- Required work:
Reproduce the material below, switching every instance of "dropdown" to "drop-down list" and leaving everything else unchanged.

= = = = = = =

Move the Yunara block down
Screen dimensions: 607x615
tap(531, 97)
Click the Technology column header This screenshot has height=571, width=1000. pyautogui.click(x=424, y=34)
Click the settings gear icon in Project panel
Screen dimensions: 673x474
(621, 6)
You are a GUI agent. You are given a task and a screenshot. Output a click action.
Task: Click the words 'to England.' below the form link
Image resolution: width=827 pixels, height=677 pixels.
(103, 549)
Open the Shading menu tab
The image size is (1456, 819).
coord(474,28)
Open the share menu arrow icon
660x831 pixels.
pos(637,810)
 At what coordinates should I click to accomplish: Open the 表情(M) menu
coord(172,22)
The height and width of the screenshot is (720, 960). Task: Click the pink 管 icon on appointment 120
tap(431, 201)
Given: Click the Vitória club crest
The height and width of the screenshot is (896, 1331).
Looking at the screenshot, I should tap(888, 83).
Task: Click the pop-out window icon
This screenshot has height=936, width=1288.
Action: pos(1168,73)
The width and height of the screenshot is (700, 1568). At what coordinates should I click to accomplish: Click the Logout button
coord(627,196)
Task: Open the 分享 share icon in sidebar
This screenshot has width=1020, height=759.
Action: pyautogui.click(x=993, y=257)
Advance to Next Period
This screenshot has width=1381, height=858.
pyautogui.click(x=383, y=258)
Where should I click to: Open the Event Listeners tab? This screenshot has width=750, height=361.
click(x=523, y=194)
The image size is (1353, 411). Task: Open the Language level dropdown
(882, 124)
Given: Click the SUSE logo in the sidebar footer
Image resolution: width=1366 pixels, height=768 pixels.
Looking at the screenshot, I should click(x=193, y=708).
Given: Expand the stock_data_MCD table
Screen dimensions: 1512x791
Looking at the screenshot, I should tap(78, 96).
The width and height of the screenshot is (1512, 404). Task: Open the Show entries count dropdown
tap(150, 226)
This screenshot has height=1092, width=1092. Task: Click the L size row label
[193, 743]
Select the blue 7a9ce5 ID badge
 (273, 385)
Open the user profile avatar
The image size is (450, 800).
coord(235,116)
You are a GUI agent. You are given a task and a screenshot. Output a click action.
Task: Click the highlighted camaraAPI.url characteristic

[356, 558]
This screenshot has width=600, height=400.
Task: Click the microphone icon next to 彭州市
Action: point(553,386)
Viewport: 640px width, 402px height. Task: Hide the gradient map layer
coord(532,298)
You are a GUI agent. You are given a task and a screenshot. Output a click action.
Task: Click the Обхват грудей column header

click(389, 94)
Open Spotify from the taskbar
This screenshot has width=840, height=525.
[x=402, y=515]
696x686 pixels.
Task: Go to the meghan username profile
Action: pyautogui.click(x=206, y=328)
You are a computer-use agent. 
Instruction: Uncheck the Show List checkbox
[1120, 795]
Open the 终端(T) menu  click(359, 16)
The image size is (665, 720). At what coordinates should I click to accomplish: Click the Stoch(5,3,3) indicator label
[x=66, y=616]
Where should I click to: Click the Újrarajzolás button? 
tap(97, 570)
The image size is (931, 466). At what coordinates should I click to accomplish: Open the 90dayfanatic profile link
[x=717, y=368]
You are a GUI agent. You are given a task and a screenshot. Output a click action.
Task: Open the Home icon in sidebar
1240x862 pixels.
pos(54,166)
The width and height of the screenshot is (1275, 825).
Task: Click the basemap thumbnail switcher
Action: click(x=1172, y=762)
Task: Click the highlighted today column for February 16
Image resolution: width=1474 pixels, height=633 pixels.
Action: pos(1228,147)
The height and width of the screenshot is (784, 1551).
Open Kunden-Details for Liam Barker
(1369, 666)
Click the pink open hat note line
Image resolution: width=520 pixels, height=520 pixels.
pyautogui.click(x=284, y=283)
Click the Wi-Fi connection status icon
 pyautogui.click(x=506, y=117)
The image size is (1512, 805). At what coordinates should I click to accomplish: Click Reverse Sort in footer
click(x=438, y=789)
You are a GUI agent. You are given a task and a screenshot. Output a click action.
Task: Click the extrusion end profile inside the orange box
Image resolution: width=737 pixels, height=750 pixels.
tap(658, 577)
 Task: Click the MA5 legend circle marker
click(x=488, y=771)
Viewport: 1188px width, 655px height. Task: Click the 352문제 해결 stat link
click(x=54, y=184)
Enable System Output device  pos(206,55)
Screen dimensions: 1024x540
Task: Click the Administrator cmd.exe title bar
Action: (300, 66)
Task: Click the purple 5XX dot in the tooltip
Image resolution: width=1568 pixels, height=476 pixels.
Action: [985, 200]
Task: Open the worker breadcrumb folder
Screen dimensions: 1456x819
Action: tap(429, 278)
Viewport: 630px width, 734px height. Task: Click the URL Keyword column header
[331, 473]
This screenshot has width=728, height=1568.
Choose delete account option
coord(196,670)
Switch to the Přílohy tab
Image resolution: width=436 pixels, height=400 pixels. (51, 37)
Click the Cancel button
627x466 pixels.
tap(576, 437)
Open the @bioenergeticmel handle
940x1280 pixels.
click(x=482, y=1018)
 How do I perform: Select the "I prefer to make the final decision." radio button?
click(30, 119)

= = = = = = =

- Answer to this task:
Move the Yunara block down
Screen dimensions: 607x615
tap(531, 97)
Click the Technology column header This screenshot has height=571, width=1000. pyautogui.click(x=424, y=34)
Click the settings gear icon in Project panel
Screen dimensions: 673x474
(621, 6)
You are a GUI agent. You are given a task and a screenshot. Output a click action.
Task: Click the words 'to England.' below the form link
Image resolution: width=827 pixels, height=677 pixels.
(103, 549)
Open the Shading menu tab
The image size is (1456, 819).
coord(474,28)
Open the share menu arrow icon
660x831 pixels.
pos(637,810)
 At what coordinates should I click to accomplish: Open the 表情(M) menu
coord(172,22)
The height and width of the screenshot is (720, 960). Task: Click the pink 管 icon on appointment 120
tap(431, 201)
Given: Click the Vitória club crest
The height and width of the screenshot is (896, 1331).
Looking at the screenshot, I should tap(888, 83).
Task: Click the pop-out window icon
This screenshot has height=936, width=1288.
Action: pos(1168,73)
The width and height of the screenshot is (700, 1568). At what coordinates should I click to accomplish: Click the Logout button
coord(627,196)
Task: Open the 分享 share icon in sidebar
This screenshot has width=1020, height=759.
Action: pyautogui.click(x=993, y=257)
Advance to Next Period
This screenshot has width=1381, height=858.
pyautogui.click(x=383, y=258)
Where should I click to: Open the Event Listeners tab? This screenshot has width=750, height=361.
click(x=523, y=194)
The image size is (1353, 411). Task: Open the Language level drop-down list
(882, 124)
Given: Click the SUSE logo in the sidebar footer
Image resolution: width=1366 pixels, height=768 pixels.
Looking at the screenshot, I should click(x=193, y=708).
Given: Expand the stock_data_MCD table
Screen dimensions: 1512x791
Looking at the screenshot, I should tap(78, 96).
The width and height of the screenshot is (1512, 404). Task: Open the Show entries count drop-down list
tap(150, 226)
This screenshot has height=1092, width=1092. Task: Click the L size row label
[193, 743]
Select the blue 7a9ce5 ID badge
 (273, 385)
Open the user profile avatar
The image size is (450, 800).
coord(235,116)
You are a GUI agent. You are given a task and a screenshot. Output a click action.
Task: Click the highlighted camaraAPI.url characteristic

[356, 558]
This screenshot has width=600, height=400.
Task: Click the microphone icon next to 彭州市
Action: point(553,386)
Viewport: 640px width, 402px height. Task: Hide the gradient map layer
coord(532,298)
You are a GUI agent. You are given a task and a screenshot. Output a click action.
Task: Click the Обхват грудей column header

click(389, 94)
Open Spotify from the taskbar
This screenshot has width=840, height=525.
[x=402, y=515]
696x686 pixels.
Task: Go to the meghan username profile
Action: pyautogui.click(x=206, y=328)
You are a computer-use agent. 
Instruction: Uncheck the Show List checkbox
[1120, 795]
Open the 终端(T) menu  click(359, 16)
The image size is (665, 720). At what coordinates should I click to accomplish: Click the Stoch(5,3,3) indicator label
[x=66, y=616]
Where should I click to: Click the Újrarajzolás button? 
tap(97, 570)
The image size is (931, 466). At what coordinates should I click to accomplish: Open the 90dayfanatic profile link
[x=717, y=368]
You are a GUI agent. You are given a task and a screenshot. Output a click action.
Task: Open the Home icon in sidebar
1240x862 pixels.
pos(54,166)
The width and height of the screenshot is (1275, 825).
Task: Click the basemap thumbnail switcher
Action: click(x=1172, y=762)
Task: Click the highlighted today column for February 16
Image resolution: width=1474 pixels, height=633 pixels.
Action: pos(1228,147)
The height and width of the screenshot is (784, 1551).
Open Kunden-Details for Liam Barker
(1369, 666)
Click the pink open hat note line
Image resolution: width=520 pixels, height=520 pixels.
pyautogui.click(x=284, y=283)
Click the Wi-Fi connection status icon
 pyautogui.click(x=506, y=117)
The image size is (1512, 805). At what coordinates should I click to accomplish: Click Reverse Sort in footer
click(x=438, y=789)
You are a GUI agent. You are given a task and a screenshot. Output a click action.
Task: Click the extrusion end profile inside the orange box
Image resolution: width=737 pixels, height=750 pixels.
tap(658, 577)
 Task: Click the MA5 legend circle marker
click(x=488, y=771)
Viewport: 1188px width, 655px height. Task: Click the 352문제 해결 stat link
click(x=54, y=184)
Enable System Output device  pos(206,55)
Screen dimensions: 1024x540
Task: Click the Administrator cmd.exe title bar
Action: (300, 66)
Task: Click the purple 5XX dot in the tooltip
Image resolution: width=1568 pixels, height=476 pixels.
Action: [985, 200]
Task: Open the worker breadcrumb folder
Screen dimensions: 1456x819
Action: tap(429, 278)
Viewport: 630px width, 734px height. Task: Click the URL Keyword column header
[331, 473]
This screenshot has width=728, height=1568.
Choose delete account option
coord(196,670)
Switch to the Přílohy tab
Image resolution: width=436 pixels, height=400 pixels. (51, 37)
Click the Cancel button
627x466 pixels.
tap(576, 437)
Open the @bioenergeticmel handle
940x1280 pixels.
click(x=482, y=1018)
 How do I perform: Select the "I prefer to make the final decision." radio button?
click(30, 119)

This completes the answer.